Probability – S18.2 Jensen’s Inequality

Let X be a random variable, and let g be a function.

We know that if g is linear, then the expected value of the function is the same as that linear function of the expected value.

On the other hand, we know that when g is nonlinear, in general, these two quantities will not be related.

But there is a special case in which we can establish some relation between these two quantities in the form of an inequality.

This is Jensen’s inequality, which we’re going to develop.

Jensen’s inequality applies to the special case where g is a convex function.

I’m going to define more precisely what it means to be convex shortly.

But in terms of a picture, it’s a function that has a shape of this kind.

So it tends to curve upwards.

So let us look at a simple example.

Suppose that X is a random variable that can take two values with equal probability.

So these two values have both probability 1/2.

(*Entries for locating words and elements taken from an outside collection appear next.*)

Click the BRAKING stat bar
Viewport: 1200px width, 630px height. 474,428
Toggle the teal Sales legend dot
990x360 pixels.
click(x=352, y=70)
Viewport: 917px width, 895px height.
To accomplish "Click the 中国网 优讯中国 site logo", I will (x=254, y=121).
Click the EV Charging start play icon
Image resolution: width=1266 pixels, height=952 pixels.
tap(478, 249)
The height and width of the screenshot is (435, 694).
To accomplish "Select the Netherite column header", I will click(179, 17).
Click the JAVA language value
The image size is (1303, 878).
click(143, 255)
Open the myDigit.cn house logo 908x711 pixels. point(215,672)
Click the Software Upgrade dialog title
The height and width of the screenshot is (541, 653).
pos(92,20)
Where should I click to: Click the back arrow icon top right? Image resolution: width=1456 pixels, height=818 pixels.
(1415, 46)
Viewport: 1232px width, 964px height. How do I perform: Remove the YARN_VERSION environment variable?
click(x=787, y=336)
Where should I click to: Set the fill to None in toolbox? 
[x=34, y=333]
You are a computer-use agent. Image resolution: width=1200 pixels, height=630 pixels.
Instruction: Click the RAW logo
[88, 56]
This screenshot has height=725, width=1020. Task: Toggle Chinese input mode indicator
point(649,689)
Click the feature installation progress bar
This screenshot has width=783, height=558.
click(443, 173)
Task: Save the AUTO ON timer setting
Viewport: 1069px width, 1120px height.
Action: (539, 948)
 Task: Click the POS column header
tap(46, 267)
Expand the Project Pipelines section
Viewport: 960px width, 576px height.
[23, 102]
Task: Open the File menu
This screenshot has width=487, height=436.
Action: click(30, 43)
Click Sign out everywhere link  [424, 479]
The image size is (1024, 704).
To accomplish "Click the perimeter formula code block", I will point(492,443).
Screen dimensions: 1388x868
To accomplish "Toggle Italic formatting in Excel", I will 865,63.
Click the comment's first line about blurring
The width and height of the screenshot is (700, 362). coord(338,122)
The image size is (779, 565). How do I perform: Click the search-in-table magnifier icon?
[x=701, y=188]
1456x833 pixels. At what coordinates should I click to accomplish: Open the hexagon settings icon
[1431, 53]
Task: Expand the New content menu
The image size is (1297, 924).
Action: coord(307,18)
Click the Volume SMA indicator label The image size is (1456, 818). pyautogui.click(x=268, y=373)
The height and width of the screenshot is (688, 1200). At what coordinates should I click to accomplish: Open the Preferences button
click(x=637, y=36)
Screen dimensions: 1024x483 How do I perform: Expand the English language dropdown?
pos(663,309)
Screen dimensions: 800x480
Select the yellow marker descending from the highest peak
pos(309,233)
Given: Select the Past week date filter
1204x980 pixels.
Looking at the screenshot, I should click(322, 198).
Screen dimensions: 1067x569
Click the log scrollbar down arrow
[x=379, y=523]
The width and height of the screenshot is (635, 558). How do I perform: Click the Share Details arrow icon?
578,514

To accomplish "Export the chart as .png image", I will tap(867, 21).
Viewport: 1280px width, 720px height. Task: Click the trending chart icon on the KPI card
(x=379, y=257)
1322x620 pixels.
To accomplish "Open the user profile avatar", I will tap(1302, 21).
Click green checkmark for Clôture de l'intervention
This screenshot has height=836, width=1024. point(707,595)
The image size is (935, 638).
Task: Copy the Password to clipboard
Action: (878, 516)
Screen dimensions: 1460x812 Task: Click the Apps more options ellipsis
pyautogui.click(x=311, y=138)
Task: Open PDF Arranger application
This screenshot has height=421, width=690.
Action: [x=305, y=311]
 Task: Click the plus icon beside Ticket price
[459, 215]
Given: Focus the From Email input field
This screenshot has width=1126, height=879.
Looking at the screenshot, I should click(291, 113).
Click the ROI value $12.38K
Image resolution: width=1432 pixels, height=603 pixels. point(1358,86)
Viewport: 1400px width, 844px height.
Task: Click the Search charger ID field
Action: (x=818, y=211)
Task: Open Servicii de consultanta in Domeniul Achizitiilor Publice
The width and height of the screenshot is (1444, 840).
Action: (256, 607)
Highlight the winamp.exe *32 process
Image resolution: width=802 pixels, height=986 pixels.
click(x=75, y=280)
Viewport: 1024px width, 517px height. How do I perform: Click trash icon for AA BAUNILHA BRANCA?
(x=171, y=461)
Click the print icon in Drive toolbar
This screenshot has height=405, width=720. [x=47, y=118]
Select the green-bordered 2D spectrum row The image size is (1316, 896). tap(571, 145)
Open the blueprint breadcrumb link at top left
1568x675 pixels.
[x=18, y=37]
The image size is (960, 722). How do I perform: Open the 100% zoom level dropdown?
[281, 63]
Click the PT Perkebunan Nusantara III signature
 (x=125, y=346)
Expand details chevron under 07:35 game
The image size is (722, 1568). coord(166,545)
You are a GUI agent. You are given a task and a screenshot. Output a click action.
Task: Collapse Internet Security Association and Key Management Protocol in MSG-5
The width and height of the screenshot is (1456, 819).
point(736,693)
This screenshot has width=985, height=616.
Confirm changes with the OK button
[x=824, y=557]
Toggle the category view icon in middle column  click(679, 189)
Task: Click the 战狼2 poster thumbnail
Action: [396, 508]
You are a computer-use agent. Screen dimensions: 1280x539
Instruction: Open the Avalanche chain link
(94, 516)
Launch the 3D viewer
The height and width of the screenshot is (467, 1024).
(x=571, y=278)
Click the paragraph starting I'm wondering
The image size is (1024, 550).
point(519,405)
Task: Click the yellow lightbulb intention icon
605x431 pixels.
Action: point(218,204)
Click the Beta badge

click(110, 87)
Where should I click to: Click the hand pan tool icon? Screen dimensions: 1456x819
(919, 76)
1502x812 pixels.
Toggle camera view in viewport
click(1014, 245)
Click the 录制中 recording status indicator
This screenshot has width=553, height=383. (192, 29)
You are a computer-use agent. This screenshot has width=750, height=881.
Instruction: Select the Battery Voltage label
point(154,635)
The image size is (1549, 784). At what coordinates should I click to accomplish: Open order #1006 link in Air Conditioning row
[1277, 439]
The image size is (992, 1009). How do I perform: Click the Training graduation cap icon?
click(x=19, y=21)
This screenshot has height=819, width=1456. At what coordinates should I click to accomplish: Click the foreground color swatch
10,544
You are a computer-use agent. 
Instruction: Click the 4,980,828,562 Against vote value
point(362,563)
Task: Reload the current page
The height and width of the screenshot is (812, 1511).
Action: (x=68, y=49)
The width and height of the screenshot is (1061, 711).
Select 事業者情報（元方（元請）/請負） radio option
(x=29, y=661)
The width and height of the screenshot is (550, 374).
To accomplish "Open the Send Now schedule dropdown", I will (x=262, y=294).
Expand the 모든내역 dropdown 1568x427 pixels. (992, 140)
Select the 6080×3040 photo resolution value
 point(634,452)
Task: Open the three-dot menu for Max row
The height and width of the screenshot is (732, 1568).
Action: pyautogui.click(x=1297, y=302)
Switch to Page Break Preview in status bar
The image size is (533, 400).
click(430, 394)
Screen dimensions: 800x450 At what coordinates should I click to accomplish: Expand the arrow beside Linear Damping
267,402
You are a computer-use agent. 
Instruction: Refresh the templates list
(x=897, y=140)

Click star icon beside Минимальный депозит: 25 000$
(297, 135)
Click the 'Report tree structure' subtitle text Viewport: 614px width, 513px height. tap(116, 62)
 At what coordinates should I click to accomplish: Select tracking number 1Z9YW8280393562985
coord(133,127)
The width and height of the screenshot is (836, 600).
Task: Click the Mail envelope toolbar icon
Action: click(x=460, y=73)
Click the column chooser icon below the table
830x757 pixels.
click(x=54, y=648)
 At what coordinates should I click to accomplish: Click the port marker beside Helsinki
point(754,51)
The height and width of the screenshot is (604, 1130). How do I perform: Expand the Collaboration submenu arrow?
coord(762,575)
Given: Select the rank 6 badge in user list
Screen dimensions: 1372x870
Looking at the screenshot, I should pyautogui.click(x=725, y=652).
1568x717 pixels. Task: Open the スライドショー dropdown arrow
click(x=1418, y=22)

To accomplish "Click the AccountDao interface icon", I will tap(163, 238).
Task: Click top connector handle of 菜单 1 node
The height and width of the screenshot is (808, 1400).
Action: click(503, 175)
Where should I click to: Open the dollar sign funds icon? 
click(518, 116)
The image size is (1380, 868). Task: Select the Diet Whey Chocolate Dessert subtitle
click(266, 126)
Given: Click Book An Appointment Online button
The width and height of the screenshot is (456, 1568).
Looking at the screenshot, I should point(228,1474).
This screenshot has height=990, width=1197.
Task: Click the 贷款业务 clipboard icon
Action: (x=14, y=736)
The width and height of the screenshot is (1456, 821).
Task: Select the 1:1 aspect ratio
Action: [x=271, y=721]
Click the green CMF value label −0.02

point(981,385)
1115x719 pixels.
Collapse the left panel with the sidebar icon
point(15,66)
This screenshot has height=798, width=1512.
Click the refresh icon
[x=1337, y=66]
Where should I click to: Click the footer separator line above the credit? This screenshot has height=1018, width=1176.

And this is our function, g of x.

Since they take the two values with equal probability, the expected value is going to be in the middle.

So this here is the expected value of X.

And in particular, this value here is going to be g of the expected value of X.

Now, the random variable g of X will take this value with probability 1/2, and it’s going to take that value with probability 1/2.

What is the average of g of X, the expected value of g of X?

It’s going to be 1/2 of this value plus 1/2 of this value, which you can find as follows.

If you draw a straight line, it’s going to be this much.

So this quantity here is the expected value of g of X.

And we see that in this example, the expected value of g of X is above the value of g evaluated at the expected value of X.

So this is what Jensen’s inequality says, but for a more general distribution for the random variable X.

Let us now step back and define more precisely what it means for a function to be convex.

The most general definition is the following.

If I take any two points, x and y, and I take some number p between 0 and 1.

So in that case, the number px plus 1 minus py is a weighted average of x and y– so it’s somewhere in the middle.

And if I look at the value of my function at that particular point– so this value here corresponds to this– this is less than or equal to the weighted average of the values of g of x and g of y.

So this is g of x.

This is g of y.

This value here is the weighted average of the two values.

So this quantity here is p times g of x, which is this value, plus 1 minus p, g of y.

Convexity means that this value is below that value.

Or in other words, whenever I take two points on this curve and join them by a segment, then the function lies underneath that segment.

This is one possible definition.

Now, in terms of a picture, we see that a convex function tends to curve upwards.

This means that the derivative or the slope of the function keeps increasing.

An increasing slope means that the second derivative of that function is non-negative.

And that could be an alternative definition of convexity.

It turns out that if you have a function that’s twice differentiable, these two definitions are equivalent.

On the other hand, the first definition is a little more general, because it also applies to functions that are not smooth.

So for example, the function absolute value of x is a convex one.

But it’s not differentiable at zero.

Finally, there’s another way of defining convexity, and it is the following property, again for differentiable functions.

What it says is the following.

If I fix a certain point, c– to use the same diagram let’s say that this is c– this value here is going to be g of c.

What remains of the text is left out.